ABOUT THIS TASK
Check each line of the records below for the word "header" and copy those where it appears.

[Saved entries]
○ ○ ○

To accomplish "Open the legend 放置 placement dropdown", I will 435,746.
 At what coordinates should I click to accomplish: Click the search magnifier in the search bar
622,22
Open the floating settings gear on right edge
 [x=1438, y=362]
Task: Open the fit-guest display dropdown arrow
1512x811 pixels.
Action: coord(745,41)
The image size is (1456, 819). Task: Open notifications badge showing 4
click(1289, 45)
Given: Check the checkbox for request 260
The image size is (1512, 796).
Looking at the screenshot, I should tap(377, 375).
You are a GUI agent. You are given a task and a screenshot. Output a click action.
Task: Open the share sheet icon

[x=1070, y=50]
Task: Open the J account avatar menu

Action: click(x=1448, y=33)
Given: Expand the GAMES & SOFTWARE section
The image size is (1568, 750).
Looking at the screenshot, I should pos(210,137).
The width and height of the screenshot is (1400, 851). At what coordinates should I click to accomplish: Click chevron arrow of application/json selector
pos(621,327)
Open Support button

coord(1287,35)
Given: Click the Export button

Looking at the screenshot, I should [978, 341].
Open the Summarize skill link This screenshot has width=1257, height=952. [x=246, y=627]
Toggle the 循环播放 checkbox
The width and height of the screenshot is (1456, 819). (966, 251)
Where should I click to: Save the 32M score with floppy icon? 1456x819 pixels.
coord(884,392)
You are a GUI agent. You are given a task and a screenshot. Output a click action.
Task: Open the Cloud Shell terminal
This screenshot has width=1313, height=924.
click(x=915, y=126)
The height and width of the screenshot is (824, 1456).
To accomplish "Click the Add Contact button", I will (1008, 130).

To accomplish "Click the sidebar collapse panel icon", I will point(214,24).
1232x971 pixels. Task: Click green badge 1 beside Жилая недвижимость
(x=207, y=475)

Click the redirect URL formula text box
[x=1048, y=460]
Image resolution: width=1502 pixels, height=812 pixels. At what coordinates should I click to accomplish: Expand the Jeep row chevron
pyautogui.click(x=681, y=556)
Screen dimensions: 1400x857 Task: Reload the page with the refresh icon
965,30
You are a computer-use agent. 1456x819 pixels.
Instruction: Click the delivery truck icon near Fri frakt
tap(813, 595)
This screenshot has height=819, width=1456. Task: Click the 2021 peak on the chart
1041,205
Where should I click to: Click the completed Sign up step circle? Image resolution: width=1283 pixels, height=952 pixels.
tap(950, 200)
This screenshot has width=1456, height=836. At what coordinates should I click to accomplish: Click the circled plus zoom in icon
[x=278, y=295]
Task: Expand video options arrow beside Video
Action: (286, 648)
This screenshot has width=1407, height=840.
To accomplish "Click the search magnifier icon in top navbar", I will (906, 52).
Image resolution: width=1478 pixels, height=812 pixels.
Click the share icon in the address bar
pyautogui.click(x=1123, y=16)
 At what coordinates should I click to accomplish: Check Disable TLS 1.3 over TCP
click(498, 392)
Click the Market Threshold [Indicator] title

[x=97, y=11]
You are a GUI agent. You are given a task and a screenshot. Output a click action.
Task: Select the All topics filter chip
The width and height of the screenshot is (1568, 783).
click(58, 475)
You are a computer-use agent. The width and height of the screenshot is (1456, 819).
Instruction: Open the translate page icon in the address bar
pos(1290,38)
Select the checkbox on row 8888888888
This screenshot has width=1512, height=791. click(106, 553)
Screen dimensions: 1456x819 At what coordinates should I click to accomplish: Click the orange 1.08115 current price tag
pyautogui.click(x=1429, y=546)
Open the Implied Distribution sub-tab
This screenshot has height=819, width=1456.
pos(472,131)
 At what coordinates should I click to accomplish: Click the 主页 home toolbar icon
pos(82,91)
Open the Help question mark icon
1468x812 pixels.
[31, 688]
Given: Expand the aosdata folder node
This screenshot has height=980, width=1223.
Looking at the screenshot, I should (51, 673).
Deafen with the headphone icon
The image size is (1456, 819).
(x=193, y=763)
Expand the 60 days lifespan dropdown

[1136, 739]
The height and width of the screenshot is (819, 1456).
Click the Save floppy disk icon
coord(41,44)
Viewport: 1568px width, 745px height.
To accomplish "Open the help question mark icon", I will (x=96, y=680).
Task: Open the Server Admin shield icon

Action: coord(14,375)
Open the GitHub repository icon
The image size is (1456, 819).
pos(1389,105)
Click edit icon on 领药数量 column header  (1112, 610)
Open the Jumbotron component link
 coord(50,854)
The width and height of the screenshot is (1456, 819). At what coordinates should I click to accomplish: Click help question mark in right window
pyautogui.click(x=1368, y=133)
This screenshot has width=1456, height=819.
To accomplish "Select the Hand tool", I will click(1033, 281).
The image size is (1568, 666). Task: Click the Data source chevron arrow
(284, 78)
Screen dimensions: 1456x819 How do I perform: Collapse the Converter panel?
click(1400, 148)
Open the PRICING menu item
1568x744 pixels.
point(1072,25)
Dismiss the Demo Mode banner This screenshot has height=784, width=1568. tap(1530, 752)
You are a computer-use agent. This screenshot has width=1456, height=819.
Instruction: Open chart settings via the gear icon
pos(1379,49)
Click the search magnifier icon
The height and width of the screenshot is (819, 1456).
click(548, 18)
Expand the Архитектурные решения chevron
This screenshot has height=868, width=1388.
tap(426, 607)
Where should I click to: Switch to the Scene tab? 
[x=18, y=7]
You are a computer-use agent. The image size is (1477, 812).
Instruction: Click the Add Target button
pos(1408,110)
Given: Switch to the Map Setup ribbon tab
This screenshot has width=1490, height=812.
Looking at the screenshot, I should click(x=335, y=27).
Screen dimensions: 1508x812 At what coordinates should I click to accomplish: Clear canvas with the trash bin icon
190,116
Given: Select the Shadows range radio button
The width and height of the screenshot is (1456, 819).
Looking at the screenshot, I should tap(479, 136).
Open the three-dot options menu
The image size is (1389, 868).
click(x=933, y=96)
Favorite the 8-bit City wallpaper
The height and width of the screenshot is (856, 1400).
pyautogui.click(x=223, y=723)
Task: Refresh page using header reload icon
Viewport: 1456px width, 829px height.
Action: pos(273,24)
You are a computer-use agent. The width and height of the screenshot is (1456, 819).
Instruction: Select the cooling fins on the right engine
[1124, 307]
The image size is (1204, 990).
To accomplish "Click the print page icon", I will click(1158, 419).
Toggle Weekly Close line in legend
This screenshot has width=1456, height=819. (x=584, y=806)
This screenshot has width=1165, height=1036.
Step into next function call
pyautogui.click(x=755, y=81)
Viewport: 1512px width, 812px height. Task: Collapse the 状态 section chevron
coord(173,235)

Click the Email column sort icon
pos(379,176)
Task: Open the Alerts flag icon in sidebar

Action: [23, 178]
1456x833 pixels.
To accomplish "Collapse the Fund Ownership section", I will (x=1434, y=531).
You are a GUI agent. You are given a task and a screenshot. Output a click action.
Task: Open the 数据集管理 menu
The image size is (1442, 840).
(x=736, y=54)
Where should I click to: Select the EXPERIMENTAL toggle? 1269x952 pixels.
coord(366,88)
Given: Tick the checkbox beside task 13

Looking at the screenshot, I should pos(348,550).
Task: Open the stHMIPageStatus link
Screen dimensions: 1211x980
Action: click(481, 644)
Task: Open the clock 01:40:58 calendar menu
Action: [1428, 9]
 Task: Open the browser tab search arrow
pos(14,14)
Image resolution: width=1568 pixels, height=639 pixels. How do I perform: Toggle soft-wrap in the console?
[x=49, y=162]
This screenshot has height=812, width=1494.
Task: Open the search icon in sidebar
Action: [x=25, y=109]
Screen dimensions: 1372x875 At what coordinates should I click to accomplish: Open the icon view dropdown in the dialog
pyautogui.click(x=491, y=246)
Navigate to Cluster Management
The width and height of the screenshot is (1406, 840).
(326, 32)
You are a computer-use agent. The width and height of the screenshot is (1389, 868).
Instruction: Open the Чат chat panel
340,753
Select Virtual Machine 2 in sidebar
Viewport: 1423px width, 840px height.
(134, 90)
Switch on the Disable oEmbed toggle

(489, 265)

○ ○ ○

RESPONSE TO THIS TASK
Click edit icon on 领药数量 column header  (1112, 610)
Task: Refresh page using header reload icon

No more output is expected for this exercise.